Are you sure that input contains all 4 channels? It seems you're using OIDN's example framework to load images, which will only load up to 3 channels.

msercheli commented 11 months ago

Hi,

Yes, my input has all 4 channels and yes, I wrote that implementation based on the app oidnDenoise.cpp. How should I load the input image if not using filter.setImage(), to guarantee all 4 channels are loaded?

Thanks

atafra commented 11 months ago

You would need to modify the example app to load all 4 channels. The issue isn't with filter.setImage(). I think the error reported by OIDN is correct.

atafra commented 11 months ago

Yes, my input has all 4 channels

I meant what is actually loaded in the input variable, not in the file. Did you check that?
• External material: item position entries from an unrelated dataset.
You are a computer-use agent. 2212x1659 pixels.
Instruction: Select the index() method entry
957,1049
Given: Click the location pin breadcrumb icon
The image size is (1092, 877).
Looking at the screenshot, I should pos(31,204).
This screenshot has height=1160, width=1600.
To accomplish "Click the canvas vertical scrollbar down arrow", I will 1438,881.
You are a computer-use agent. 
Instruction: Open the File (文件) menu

msercheli commented 11 months ago

Yes, after checking that, the format of the input was Half3. I modified const int numChannels = std::min(spec.nchannels, 3); at apps/utils/image_io.cpp to it loads spec.nchannels.

New output:

Filter: RT
Quality: high
Inputs: hdr:h4
Output: h4
Memory usage: 2578300224
Image size: 3840x2160
Tile size : 2016x2160
Tile count: 2x1
In-place  : true
Error: unsupported number of channels for image accessor
Filter: RT
Error: buffer region is out of range
Error: buffer region is out of range
Error: input image not specified
Error: changes to the filter are not committed
Saving output
atafra commented 11 months ago

It seems you're using Half4 for both the RGB input and output. OIDN doesn't support 4 channel input/outputs, that's why there's a need for separate RGB and alpha filters.

msercheli commented 11 months ago

You mentioned that You would need to modify the example app to load all 4 channels, but if OIDN doesn't support 4 channels, how I would go about it? Can I still load into the input all 4 channels but have the output only 3 channels? If so, how to preserve the alpha channel in the output?

Sorry for so many questions.

atafra commented 11 months ago

You already shared the code how to do it, by denoising RGB and alpha separately. The RGB input should have 3 channels but the verbose output says that it's 4 channels, which is wrong.

msercheli commented 11 months ago

Ok. Let me try more here. I will give you some feedback soon. Thanks for the pacience.